[Task prompt] Copy each of the records below word for word.

[Dataset content]
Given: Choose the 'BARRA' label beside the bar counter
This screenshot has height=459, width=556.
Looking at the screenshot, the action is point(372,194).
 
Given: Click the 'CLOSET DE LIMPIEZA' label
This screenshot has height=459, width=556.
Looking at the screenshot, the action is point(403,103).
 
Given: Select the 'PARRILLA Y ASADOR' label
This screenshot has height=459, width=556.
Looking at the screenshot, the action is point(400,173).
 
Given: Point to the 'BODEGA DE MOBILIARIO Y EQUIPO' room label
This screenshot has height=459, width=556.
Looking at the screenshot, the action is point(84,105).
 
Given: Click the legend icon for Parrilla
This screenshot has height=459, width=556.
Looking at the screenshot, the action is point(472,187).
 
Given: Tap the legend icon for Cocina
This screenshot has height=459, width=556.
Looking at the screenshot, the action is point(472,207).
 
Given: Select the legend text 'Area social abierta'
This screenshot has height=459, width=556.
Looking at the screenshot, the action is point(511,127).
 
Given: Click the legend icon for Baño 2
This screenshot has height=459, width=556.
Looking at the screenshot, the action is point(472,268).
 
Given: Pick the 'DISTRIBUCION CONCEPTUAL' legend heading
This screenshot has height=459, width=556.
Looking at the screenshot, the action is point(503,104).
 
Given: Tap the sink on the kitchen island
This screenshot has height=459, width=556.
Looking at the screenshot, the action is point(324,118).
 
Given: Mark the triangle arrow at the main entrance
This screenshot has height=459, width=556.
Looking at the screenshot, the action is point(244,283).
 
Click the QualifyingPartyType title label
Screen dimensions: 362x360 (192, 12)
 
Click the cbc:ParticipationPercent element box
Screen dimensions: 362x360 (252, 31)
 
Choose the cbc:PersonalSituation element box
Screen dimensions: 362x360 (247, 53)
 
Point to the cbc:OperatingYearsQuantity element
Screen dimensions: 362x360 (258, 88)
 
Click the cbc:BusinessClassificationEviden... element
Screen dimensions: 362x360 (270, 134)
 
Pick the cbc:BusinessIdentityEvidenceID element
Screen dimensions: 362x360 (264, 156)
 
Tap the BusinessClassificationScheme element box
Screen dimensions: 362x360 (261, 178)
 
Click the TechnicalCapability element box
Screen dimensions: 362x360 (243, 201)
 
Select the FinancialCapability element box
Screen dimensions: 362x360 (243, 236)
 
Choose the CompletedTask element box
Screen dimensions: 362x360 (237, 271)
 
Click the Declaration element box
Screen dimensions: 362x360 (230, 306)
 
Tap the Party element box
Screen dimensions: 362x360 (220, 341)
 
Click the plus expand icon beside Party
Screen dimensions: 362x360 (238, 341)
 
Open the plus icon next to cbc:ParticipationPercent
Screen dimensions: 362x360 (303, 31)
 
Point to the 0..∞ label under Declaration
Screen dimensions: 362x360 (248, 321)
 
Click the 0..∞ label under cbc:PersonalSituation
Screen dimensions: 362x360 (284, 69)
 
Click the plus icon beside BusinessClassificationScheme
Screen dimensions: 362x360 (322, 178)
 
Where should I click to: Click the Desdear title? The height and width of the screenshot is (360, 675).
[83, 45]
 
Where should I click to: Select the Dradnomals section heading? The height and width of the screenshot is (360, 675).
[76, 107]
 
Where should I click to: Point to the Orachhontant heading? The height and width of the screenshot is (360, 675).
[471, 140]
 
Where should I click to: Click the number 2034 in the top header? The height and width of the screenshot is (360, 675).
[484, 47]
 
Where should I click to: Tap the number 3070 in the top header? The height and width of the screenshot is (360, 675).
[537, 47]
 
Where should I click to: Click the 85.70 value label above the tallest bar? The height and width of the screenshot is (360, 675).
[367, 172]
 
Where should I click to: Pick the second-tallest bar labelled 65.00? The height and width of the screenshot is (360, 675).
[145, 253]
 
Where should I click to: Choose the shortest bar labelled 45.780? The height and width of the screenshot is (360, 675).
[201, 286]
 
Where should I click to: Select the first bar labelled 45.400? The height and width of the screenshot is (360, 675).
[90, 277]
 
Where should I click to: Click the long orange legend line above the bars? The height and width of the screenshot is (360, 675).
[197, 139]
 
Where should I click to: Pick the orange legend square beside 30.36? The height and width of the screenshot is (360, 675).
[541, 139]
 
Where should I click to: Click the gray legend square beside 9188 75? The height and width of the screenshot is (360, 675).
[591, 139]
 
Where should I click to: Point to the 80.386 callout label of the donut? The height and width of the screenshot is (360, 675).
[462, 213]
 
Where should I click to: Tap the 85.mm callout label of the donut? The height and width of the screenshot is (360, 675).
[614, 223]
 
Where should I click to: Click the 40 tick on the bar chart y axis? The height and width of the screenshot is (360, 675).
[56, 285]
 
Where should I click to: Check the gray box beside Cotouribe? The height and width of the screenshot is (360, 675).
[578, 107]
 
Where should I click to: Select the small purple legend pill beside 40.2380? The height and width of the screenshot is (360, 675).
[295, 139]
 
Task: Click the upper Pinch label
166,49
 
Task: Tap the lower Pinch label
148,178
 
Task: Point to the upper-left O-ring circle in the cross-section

[Written answer]
Given: Choose the 'BARRA' label beside the bar counter
This screenshot has height=459, width=556.
Looking at the screenshot, the action is point(372,194).
 
Given: Click the 'CLOSET DE LIMPIEZA' label
This screenshot has height=459, width=556.
Looking at the screenshot, the action is point(403,103).
 
Given: Select the 'PARRILLA Y ASADOR' label
This screenshot has height=459, width=556.
Looking at the screenshot, the action is point(400,173).
 
Given: Point to the 'BODEGA DE MOBILIARIO Y EQUIPO' room label
This screenshot has height=459, width=556.
Looking at the screenshot, the action is point(84,105).
 
Given: Click the legend icon for Parrilla
This screenshot has height=459, width=556.
Looking at the screenshot, the action is point(472,187).
 
Given: Tap the legend icon for Cocina
This screenshot has height=459, width=556.
Looking at the screenshot, the action is point(472,207).
 
Given: Select the legend text 'Area social abierta'
This screenshot has height=459, width=556.
Looking at the screenshot, the action is point(511,127).
 
Given: Click the legend icon for Baño 2
This screenshot has height=459, width=556.
Looking at the screenshot, the action is point(472,268).
 
Given: Pick the 'DISTRIBUCION CONCEPTUAL' legend heading
This screenshot has height=459, width=556.
Looking at the screenshot, the action is point(503,104).
 
Given: Tap the sink on the kitchen island
This screenshot has height=459, width=556.
Looking at the screenshot, the action is point(324,118).
 
Given: Mark the triangle arrow at the main entrance
This screenshot has height=459, width=556.
Looking at the screenshot, the action is point(244,283).
 
Click the QualifyingPartyType title label
Screen dimensions: 362x360 (192, 12)
 
Click the cbc:ParticipationPercent element box
Screen dimensions: 362x360 (252, 31)
 
Choose the cbc:PersonalSituation element box
Screen dimensions: 362x360 (247, 53)
 
Point to the cbc:OperatingYearsQuantity element
Screen dimensions: 362x360 (258, 88)
 
Click the cbc:BusinessClassificationEviden... element
Screen dimensions: 362x360 (270, 134)
 
Pick the cbc:BusinessIdentityEvidenceID element
Screen dimensions: 362x360 (264, 156)
 
Tap the BusinessClassificationScheme element box
Screen dimensions: 362x360 (261, 178)
 
Click the TechnicalCapability element box
Screen dimensions: 362x360 (243, 201)
 
Select the FinancialCapability element box
Screen dimensions: 362x360 (243, 236)
 
Choose the CompletedTask element box
Screen dimensions: 362x360 (237, 271)
 
Click the Declaration element box
Screen dimensions: 362x360 (230, 306)
 
Tap the Party element box
Screen dimensions: 362x360 (220, 341)
 
Click the plus expand icon beside Party
Screen dimensions: 362x360 (238, 341)
 
Open the plus icon next to cbc:ParticipationPercent
Screen dimensions: 362x360 (303, 31)
 
Point to the 0..∞ label under Declaration
Screen dimensions: 362x360 (248, 321)
 
Click the 0..∞ label under cbc:PersonalSituation
Screen dimensions: 362x360 (284, 69)
 
Click the plus icon beside BusinessClassificationScheme
Screen dimensions: 362x360 (322, 178)
 
Where should I click to: Click the Desdear title? The height and width of the screenshot is (360, 675).
[83, 45]
 
Where should I click to: Select the Dradnomals section heading? The height and width of the screenshot is (360, 675).
[76, 107]
 
Where should I click to: Point to the Orachhontant heading? The height and width of the screenshot is (360, 675).
[471, 140]
 
Where should I click to: Click the number 2034 in the top header? The height and width of the screenshot is (360, 675).
[484, 47]
 
Where should I click to: Tap the number 3070 in the top header? The height and width of the screenshot is (360, 675).
[537, 47]
 
Where should I click to: Click the 85.70 value label above the tallest bar? The height and width of the screenshot is (360, 675).
[367, 172]
 
Where should I click to: Pick the second-tallest bar labelled 65.00? The height and width of the screenshot is (360, 675).
[145, 253]
 
Where should I click to: Choose the shortest bar labelled 45.780? The height and width of the screenshot is (360, 675).
[201, 286]
 
Where should I click to: Select the first bar labelled 45.400? The height and width of the screenshot is (360, 675).
[90, 277]
 
Where should I click to: Click the long orange legend line above the bars? The height and width of the screenshot is (360, 675).
[197, 139]
 
Where should I click to: Pick the orange legend square beside 30.36? The height and width of the screenshot is (360, 675).
[541, 139]
 
Where should I click to: Click the gray legend square beside 9188 75? The height and width of the screenshot is (360, 675).
[591, 139]
 
Where should I click to: Point to the 80.386 callout label of the donut? The height and width of the screenshot is (360, 675).
[462, 213]
 
Where should I click to: Tap the 85.mm callout label of the donut? The height and width of the screenshot is (360, 675).
[614, 223]
 
Where should I click to: Click the 40 tick on the bar chart y axis? The height and width of the screenshot is (360, 675).
[56, 285]
 
Where should I click to: Check the gray box beside Cotouribe? The height and width of the screenshot is (360, 675).
[578, 107]
 
Where should I click to: Select the small purple legend pill beside 40.2380? The height and width of the screenshot is (360, 675).
[295, 139]
 
Task: Click the upper Pinch label
166,49
 
Task: Tap the lower Pinch label
148,178
 
Task: Point to the upper-left O-ring circle in the cross-section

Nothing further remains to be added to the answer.